Generate speech audio files from text on a low-powered device like a Raspberry Pi or small server.
Convert mixed text containing abbreviations, prices, and times into natural speech using the built-in text normalizer.
Pick from 8 built-in voices and adjust speaking speed to narrate content inside your Python application.
Requires Python 3.8+ and pip, models download automatically from Hugging Face on first run, no GPU or special hardware needed.

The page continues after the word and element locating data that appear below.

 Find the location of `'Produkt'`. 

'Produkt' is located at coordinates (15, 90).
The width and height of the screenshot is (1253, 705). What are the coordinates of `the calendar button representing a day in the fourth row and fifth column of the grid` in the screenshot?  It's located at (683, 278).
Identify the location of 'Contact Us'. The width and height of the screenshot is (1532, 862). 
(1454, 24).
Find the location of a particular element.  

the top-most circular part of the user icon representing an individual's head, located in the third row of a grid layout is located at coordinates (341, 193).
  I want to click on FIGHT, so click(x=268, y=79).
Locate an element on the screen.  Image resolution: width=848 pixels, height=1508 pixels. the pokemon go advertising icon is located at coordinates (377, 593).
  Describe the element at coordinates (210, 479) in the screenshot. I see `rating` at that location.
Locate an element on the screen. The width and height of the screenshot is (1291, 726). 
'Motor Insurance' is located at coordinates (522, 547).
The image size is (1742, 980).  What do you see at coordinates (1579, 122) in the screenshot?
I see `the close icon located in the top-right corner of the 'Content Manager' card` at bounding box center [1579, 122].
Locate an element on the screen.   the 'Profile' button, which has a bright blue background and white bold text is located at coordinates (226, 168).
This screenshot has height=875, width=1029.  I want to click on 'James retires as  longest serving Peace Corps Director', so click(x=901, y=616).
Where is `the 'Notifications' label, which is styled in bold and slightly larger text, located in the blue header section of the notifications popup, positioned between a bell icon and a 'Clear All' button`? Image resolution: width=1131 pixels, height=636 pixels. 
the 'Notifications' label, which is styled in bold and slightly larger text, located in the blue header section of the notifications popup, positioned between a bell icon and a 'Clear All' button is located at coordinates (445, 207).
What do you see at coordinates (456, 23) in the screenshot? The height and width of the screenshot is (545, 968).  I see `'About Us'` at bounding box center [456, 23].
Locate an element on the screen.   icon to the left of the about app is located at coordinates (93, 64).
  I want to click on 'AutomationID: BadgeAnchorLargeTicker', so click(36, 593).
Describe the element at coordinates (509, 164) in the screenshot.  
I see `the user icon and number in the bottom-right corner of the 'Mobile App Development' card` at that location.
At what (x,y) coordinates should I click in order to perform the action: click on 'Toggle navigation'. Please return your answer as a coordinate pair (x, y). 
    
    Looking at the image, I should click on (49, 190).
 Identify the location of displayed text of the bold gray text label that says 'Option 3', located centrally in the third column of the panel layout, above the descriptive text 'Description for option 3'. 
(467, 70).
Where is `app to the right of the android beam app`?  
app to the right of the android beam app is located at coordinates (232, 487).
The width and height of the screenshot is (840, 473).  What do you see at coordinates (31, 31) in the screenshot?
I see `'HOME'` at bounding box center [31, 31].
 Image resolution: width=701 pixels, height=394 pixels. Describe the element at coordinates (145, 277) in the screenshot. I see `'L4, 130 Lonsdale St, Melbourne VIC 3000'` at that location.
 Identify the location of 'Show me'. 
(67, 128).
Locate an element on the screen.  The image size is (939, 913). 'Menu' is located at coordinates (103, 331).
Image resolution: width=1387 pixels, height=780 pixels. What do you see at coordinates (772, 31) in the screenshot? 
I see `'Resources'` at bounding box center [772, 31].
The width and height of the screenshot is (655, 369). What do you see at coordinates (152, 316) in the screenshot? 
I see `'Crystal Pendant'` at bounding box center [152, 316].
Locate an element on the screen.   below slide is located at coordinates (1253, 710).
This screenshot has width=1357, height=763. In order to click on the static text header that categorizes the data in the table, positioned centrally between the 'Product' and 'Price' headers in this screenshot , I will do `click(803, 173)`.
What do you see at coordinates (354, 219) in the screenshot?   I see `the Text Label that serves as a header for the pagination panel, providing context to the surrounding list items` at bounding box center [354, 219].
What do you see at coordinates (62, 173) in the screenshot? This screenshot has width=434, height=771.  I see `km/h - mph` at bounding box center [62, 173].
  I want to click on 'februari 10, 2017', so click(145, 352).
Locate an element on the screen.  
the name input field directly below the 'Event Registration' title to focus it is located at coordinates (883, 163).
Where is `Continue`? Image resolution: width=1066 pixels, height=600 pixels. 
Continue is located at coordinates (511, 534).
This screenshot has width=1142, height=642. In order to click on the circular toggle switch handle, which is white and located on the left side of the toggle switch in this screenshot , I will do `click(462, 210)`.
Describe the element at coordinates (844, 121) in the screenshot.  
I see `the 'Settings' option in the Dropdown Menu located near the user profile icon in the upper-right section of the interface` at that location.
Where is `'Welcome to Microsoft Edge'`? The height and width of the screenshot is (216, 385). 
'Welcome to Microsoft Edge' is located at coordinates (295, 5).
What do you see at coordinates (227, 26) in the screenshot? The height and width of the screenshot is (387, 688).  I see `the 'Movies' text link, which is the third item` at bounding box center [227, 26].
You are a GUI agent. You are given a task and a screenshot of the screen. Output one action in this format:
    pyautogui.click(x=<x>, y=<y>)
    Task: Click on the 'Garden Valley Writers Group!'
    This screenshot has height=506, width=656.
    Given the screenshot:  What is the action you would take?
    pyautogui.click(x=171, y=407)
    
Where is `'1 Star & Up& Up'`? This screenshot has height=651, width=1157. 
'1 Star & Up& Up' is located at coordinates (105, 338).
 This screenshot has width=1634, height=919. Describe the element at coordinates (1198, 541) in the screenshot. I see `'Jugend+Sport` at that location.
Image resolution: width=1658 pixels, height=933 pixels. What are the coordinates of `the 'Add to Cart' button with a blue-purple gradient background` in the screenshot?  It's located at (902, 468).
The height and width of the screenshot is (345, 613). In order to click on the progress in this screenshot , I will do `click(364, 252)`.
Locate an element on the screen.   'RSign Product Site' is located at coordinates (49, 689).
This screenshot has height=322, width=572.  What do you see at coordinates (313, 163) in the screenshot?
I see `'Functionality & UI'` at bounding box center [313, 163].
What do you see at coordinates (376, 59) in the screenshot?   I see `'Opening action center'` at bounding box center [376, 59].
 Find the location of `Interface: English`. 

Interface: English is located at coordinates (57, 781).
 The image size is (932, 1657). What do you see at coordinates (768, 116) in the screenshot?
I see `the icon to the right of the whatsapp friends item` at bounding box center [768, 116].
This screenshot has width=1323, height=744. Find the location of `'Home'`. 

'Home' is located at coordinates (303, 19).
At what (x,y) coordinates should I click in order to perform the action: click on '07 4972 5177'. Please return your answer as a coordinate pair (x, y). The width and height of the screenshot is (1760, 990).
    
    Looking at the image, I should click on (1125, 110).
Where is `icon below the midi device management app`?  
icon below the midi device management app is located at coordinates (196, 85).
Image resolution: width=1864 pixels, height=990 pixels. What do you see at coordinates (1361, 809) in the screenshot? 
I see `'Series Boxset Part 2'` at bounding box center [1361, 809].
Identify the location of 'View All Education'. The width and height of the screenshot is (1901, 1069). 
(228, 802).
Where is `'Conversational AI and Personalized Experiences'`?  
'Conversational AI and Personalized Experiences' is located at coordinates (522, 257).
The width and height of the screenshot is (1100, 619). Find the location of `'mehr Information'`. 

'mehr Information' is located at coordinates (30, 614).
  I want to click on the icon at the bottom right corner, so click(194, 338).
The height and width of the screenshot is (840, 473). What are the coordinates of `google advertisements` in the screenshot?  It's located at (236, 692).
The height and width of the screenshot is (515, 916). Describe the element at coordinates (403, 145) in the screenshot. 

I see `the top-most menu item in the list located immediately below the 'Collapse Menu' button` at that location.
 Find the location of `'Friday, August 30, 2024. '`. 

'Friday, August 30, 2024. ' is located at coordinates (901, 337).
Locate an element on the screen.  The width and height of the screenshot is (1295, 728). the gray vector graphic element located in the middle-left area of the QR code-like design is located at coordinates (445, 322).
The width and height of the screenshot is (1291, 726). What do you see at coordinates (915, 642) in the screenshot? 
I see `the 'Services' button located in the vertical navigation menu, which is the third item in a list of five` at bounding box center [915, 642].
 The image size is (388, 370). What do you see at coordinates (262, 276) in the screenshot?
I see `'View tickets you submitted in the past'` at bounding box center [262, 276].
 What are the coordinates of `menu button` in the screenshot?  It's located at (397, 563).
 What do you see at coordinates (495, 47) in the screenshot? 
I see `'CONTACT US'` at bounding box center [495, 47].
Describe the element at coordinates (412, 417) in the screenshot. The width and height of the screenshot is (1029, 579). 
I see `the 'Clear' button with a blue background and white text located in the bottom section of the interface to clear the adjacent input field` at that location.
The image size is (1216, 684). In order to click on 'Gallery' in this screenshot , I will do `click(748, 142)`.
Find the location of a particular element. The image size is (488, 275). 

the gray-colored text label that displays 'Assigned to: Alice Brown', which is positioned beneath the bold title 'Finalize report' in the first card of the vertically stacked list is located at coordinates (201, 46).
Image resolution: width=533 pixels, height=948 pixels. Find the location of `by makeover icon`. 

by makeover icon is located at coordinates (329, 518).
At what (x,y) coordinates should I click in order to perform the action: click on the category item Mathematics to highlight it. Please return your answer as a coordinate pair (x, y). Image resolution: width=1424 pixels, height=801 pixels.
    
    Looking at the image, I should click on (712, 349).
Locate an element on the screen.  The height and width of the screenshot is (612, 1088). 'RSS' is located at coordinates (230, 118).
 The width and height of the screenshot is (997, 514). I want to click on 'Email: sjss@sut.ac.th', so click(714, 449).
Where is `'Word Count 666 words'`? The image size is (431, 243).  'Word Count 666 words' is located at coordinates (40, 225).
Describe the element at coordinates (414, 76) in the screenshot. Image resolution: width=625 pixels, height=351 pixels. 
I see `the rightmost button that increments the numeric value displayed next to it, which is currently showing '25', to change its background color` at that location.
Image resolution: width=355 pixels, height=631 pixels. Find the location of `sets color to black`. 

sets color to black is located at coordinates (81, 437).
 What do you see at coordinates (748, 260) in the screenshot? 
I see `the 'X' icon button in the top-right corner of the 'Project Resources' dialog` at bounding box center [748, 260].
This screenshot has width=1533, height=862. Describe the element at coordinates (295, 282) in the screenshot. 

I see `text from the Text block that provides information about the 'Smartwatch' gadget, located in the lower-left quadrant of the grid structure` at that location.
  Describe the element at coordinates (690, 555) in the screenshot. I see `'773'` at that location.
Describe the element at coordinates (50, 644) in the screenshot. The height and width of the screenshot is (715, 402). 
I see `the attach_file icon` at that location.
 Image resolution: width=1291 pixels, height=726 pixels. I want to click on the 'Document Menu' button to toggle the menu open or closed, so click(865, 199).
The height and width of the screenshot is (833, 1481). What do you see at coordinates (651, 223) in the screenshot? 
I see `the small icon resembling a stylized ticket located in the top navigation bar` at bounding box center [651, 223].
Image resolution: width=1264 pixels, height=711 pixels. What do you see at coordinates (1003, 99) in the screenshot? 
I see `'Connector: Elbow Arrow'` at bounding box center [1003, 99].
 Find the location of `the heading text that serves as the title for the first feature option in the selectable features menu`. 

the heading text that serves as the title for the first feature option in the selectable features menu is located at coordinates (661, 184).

Kitten TTS is an open-source text-to-speech tool, meaning it turns written text into spoken audio. Its main selling point, according to the README, is that it is very small and undemanding. The models that do the work range from 25 to 80 megabytes on disk, and they run on an ordinary computer processor without needing a separate graphics card, which is the expensive hardware many speech and AI tools usually require. That makes it suitable for running on small or low-powered devices. The README labels it a developer preview, so the way you call it may change between versions. The project offers several model sizes, from a 15-million-parameter nano version up to an 80-million-parameter mini version, each downloadable from the Hugging Face model-sharing site. It ships with eight built-in voices named Bella, Jasper, Luna, Bruno, Rosie, Hugo, Kiki, and Leo, and it produces audio at a standard 24 kHz quality. You can adjust how fast the voice speaks. Kitten TTS is used from the Python programming language. After installing it with pip, you load a model, hand it a sentence and a voice name, and get back the audio, which you can then save as a wav sound file. The README shows short code examples for the basic case, for changing the speed, for saving straight to a file, and for listing the available voices. There is also an option to run on a graphics card if you have one, for more speed. A useful built-in feature is text preprocessing, which cleans up input before it is spoken. A normalize_text function turns things like "Dr. Rivera paid $12.50 at 3:05 p.m." into the fully spelled-out words a voice should actually say. The README also lists system requirements (it works on Linux, macOS, and Windows with Python 3.8 or later), a roadmap of planned features such as mobile support and multilingual voices, and contact details for paid commercial support, custom voices, and enterprise licensing. The project is released under the Apache License 2.0.